[[ Data for this exercise open ]]

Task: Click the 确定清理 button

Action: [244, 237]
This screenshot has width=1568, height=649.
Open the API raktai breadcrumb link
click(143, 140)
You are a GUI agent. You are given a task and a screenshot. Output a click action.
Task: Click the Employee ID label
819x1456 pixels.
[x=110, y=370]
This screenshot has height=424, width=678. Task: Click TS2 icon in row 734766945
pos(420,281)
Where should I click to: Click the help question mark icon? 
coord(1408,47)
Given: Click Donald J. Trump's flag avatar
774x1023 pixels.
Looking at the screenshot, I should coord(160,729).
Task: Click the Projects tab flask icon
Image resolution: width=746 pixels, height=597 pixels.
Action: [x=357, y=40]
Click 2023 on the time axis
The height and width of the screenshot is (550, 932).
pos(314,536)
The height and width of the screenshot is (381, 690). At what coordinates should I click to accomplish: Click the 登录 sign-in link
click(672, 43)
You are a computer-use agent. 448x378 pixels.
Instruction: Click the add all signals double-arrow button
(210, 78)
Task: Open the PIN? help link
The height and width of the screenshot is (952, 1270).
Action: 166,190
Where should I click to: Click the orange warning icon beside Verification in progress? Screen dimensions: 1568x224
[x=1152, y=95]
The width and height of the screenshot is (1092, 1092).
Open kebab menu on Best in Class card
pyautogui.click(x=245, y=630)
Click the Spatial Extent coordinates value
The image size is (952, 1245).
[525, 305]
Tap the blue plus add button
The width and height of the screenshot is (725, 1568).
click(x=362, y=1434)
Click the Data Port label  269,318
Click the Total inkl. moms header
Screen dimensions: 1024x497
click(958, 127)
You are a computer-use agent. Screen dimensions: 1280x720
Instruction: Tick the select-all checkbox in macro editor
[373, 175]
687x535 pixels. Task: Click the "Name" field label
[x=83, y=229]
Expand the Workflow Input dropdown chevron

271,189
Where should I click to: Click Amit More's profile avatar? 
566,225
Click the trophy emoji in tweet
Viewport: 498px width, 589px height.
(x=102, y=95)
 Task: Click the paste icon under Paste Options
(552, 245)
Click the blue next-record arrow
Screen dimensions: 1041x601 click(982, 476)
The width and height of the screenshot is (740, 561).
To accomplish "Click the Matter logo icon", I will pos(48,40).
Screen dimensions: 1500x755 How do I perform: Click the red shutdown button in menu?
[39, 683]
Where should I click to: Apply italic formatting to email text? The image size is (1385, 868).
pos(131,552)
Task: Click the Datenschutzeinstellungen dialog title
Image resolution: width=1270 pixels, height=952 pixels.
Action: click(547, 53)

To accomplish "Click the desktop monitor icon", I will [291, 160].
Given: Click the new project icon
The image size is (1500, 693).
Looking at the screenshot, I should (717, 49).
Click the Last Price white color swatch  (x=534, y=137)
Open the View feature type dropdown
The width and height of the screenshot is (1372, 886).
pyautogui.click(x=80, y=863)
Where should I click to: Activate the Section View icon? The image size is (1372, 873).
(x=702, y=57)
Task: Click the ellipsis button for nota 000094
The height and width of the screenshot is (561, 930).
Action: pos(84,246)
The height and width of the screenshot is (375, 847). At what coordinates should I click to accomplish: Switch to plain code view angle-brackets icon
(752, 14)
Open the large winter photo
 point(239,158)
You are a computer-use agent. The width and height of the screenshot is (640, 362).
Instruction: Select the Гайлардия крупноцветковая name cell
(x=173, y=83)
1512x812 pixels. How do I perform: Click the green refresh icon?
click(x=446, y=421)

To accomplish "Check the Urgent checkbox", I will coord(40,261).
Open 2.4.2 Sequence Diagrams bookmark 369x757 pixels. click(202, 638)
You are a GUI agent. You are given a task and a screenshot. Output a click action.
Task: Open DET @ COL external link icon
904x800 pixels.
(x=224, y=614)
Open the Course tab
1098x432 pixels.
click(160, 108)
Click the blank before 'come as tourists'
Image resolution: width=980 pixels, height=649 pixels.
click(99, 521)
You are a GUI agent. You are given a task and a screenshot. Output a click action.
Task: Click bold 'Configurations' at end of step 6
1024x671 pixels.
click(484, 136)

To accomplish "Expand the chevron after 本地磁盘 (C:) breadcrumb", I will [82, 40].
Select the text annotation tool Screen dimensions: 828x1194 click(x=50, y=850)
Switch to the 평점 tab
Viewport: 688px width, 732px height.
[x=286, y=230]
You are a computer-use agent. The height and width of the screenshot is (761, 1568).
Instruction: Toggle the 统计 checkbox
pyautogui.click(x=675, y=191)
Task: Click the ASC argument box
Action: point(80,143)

[[ Data for this exercise closed ]]

Assignment: Every record should be output precisely as it was given.

Reply:
Task: Click the 确定清理 button

Action: [244, 237]
This screenshot has width=1568, height=649.
Open the API raktai breadcrumb link
click(143, 140)
You are a GUI agent. You are given a task and a screenshot. Output a click action.
Task: Click the Employee ID label
819x1456 pixels.
[x=110, y=370]
This screenshot has height=424, width=678. Task: Click TS2 icon in row 734766945
pos(420,281)
Where should I click to: Click the help question mark icon? 
coord(1408,47)
Given: Click Donald J. Trump's flag avatar
774x1023 pixels.
Looking at the screenshot, I should coord(160,729).
Task: Click the Projects tab flask icon
Image resolution: width=746 pixels, height=597 pixels.
Action: [x=357, y=40]
Click 2023 on the time axis
The height and width of the screenshot is (550, 932).
pos(314,536)
The height and width of the screenshot is (381, 690). At what coordinates should I click to accomplish: Click the 登录 sign-in link
click(672, 43)
You are a computer-use agent. 448x378 pixels.
Instruction: Click the add all signals double-arrow button
(210, 78)
Task: Open the PIN? help link
The height and width of the screenshot is (952, 1270).
Action: 166,190
Where should I click to: Click the orange warning icon beside Verification in progress? Screen dimensions: 1568x224
[x=1152, y=95]
The width and height of the screenshot is (1092, 1092).
Open kebab menu on Best in Class card
pyautogui.click(x=245, y=630)
Click the Spatial Extent coordinates value
The image size is (952, 1245).
[525, 305]
Tap the blue plus add button
The width and height of the screenshot is (725, 1568).
click(x=362, y=1434)
Click the Data Port label  269,318
Click the Total inkl. moms header
Screen dimensions: 1024x497
click(958, 127)
You are a computer-use agent. Screen dimensions: 1280x720
Instruction: Tick the select-all checkbox in macro editor
[373, 175]
687x535 pixels. Task: Click the "Name" field label
[x=83, y=229]
Expand the Workflow Input dropdown chevron

271,189
Where should I click to: Click Amit More's profile avatar? 
566,225
Click the trophy emoji in tweet
Viewport: 498px width, 589px height.
(x=102, y=95)
 Task: Click the paste icon under Paste Options
(552, 245)
Click the blue next-record arrow
Screen dimensions: 1041x601 click(982, 476)
The width and height of the screenshot is (740, 561).
To accomplish "Click the Matter logo icon", I will pos(48,40).
Screen dimensions: 1500x755 How do I perform: Click the red shutdown button in menu?
[39, 683]
Where should I click to: Apply italic formatting to email text? The image size is (1385, 868).
pos(131,552)
Task: Click the Datenschutzeinstellungen dialog title
Image resolution: width=1270 pixels, height=952 pixels.
Action: click(547, 53)

To accomplish "Click the desktop monitor icon", I will [291, 160].
Given: Click the new project icon
The image size is (1500, 693).
Looking at the screenshot, I should (717, 49).
Click the Last Price white color swatch  (x=534, y=137)
Open the View feature type dropdown
The width and height of the screenshot is (1372, 886).
pyautogui.click(x=80, y=863)
Where should I click to: Activate the Section View icon? The image size is (1372, 873).
(x=702, y=57)
Task: Click the ellipsis button for nota 000094
The height and width of the screenshot is (561, 930).
Action: pos(84,246)
The height and width of the screenshot is (375, 847). At what coordinates should I click to accomplish: Switch to plain code view angle-brackets icon
(752, 14)
Open the large winter photo
 point(239,158)
You are a computer-use agent. The width and height of the screenshot is (640, 362).
Instruction: Select the Гайлардия крупноцветковая name cell
(x=173, y=83)
1512x812 pixels. How do I perform: Click the green refresh icon?
click(x=446, y=421)

To accomplish "Check the Urgent checkbox", I will coord(40,261).
Open 2.4.2 Sequence Diagrams bookmark 369x757 pixels. click(202, 638)
You are a GUI agent. You are given a task and a screenshot. Output a click action.
Task: Open DET @ COL external link icon
904x800 pixels.
(x=224, y=614)
Open the Course tab
1098x432 pixels.
click(160, 108)
Click the blank before 'come as tourists'
Image resolution: width=980 pixels, height=649 pixels.
click(99, 521)
You are a GUI agent. You are given a task and a screenshot. Output a click action.
Task: Click bold 'Configurations' at end of step 6
1024x671 pixels.
click(484, 136)

To accomplish "Expand the chevron after 本地磁盘 (C:) breadcrumb", I will [82, 40].
Select the text annotation tool Screen dimensions: 828x1194 click(x=50, y=850)
Switch to the 평점 tab
Viewport: 688px width, 732px height.
[x=286, y=230]
You are a computer-use agent. The height and width of the screenshot is (761, 1568).
Instruction: Toggle the 统计 checkbox
pyautogui.click(x=675, y=191)
Task: Click the ASC argument box
Action: point(80,143)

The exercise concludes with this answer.